--- TASK GOAL ---
Only the number is wanted: how many lines in the data contain "This"?

#### EXTRACTED INFORMATION

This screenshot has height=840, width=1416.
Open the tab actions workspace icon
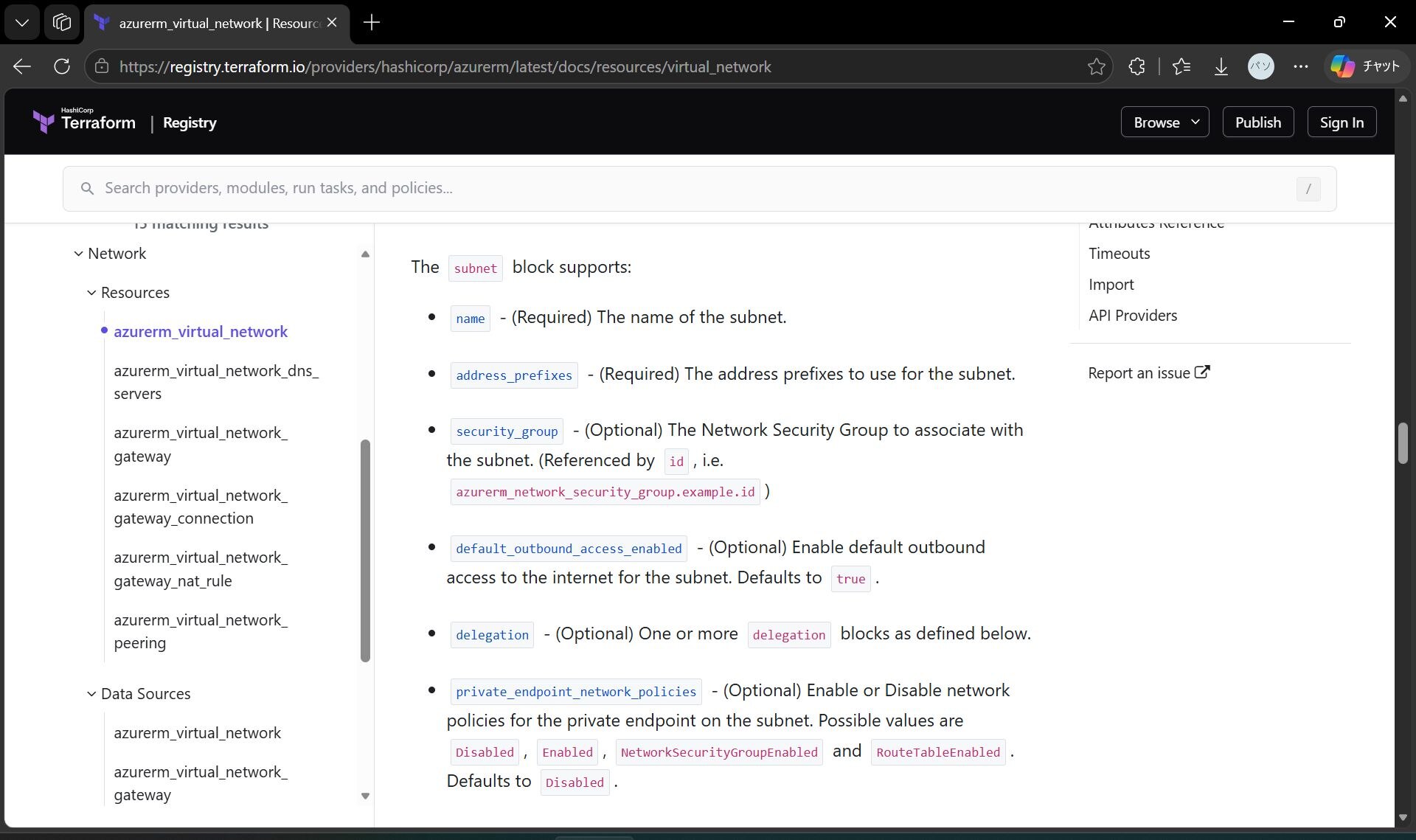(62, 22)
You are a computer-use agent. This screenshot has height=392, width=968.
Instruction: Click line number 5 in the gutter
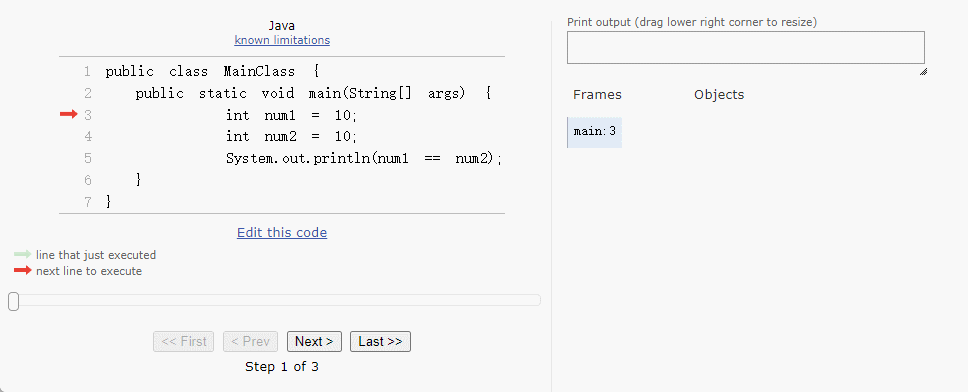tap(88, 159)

########

--- TASK RESPONSE ---
2